Moore-Penrose pseudoinverse of matrix
B = pinv(A)
B = pinv(A,tol)
The Moore-Penrose pseudoinverse is a matrix B of
the same dimensions as A' satisfying four conditions:
A*B*A = A B*A*B = B A*B is Hermitian B*A is Hermitian
The computation is based on svd(A) and any
singular values less than tol are treated as zero.
B = pinv(A) returns the
Moore-Penrose pseudoinverse of A.
B = pinv(A,tol) returns
the Moore-Penrose pseudoinverse and overrides the default tolerance, max(size(A))*eps(norm(A)).
If A is square and not singular, then pinv(A) is
an expensive way to compute inv(A). If A is
not square, or is square and singular, then inv(A) does
not exist. In these cases, pinv(A) has some of,
but not all, the properties of inv(A).
If A has more rows than columns and is not
of full rank, then the overdetermined least squares
problem
minimize norm(A*x-b)
does not have a unique solution. Two of the infinitely many solutions are
x = pinv(A)*b
and
y = A\b
These two are distinguished by the facts that norm(x) is
smaller than the norm of any other solution and that y has
the fewest possible nonzero components.
For example, the matrix generated by
A = magic(8); A = A(:,1:6)
is an 8-by-6 matrix that happens to have rank(A) =
3.
A =
64 2 3 61 60 6
9 55 54 12 13 51
17 47 46 20 21 43
40 26 27 37 36 30
32 34 35 29 28 38
41 23 22 44 45 19
49 15 14 52 53 11
8 58 59 5 4 62 The right-hand side is b = 260*ones(8,1),
b =
260
260
260
260
260
260
260
260The scale factor 260 is the 8-by-8 magic sum.
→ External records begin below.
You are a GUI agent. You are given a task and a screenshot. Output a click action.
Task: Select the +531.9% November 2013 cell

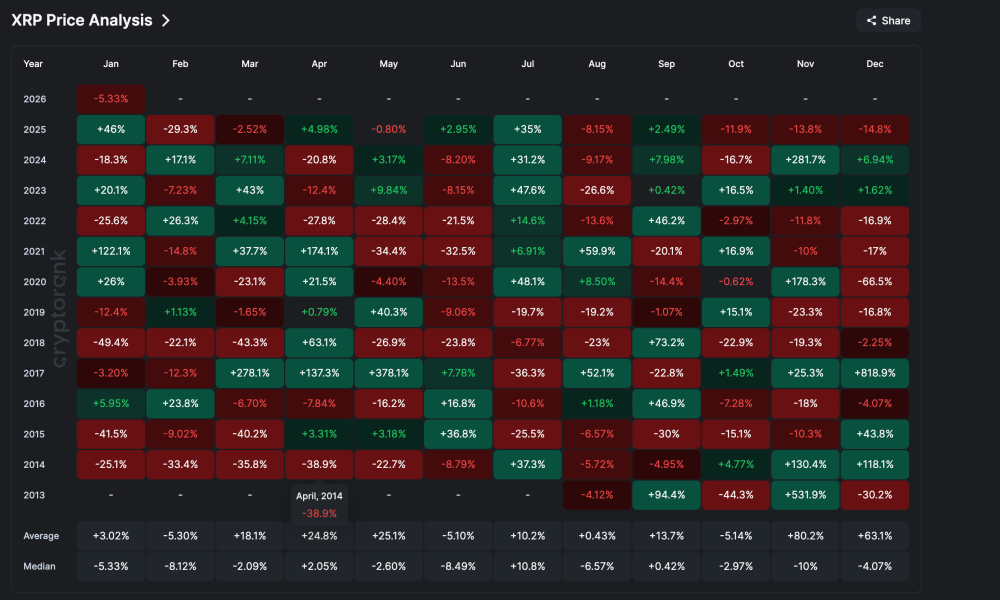click(805, 494)
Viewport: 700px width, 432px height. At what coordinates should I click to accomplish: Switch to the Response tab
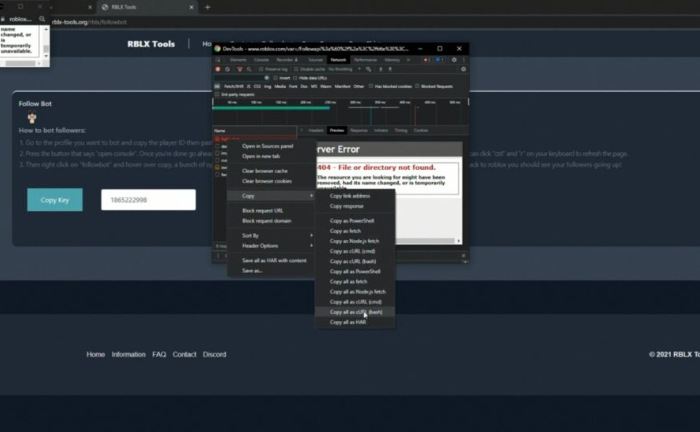coord(359,130)
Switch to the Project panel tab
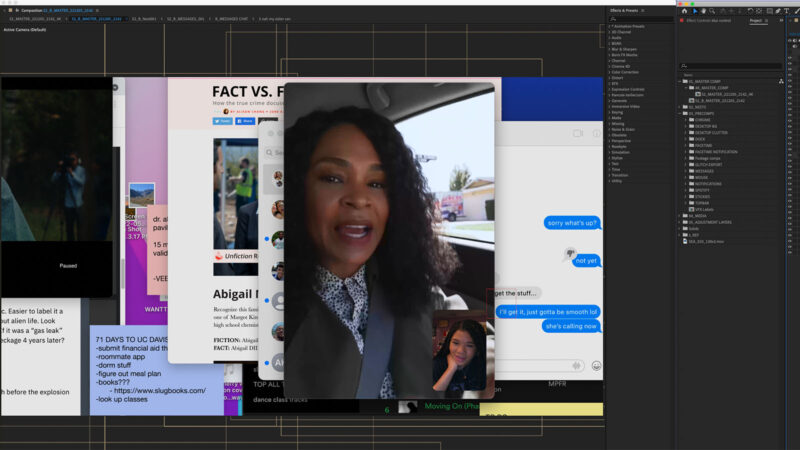Screen dimensions: 800x450 pyautogui.click(x=755, y=20)
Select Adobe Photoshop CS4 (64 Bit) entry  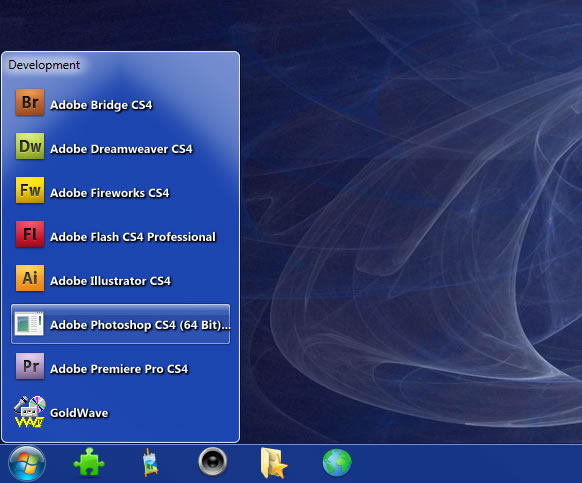tap(121, 324)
With all eight
columns, one solution to A*x = b would be a vector
of all 1's. With only six columns, the equations
are still consistent, so a solution exists, but it is not all 1's.
Since the matrix is rank deficient, there are infinitely many solutions.
Two of them are
x = pinv(A)*b
which is
x =
1.1538
1.4615
1.3846
1.3846
1.4615
1.1538and
y = A\b
which produces this result.
Warning: Rank deficient, rank = 3 tol = 1.8829e-013.
y =
4.0000
5.0000
0
0
0
-1.0000Both of these are exact solutions in the sense that norm(A*x-b) and norm(A*y-b) are
on the order of roundoff error. The solution x is
special because
norm(x) = 3.2817
is smaller than the norm of any other solution, including
norm(y) = 6.4807
On the other hand, the solution y is special
because it has only three nonzero components.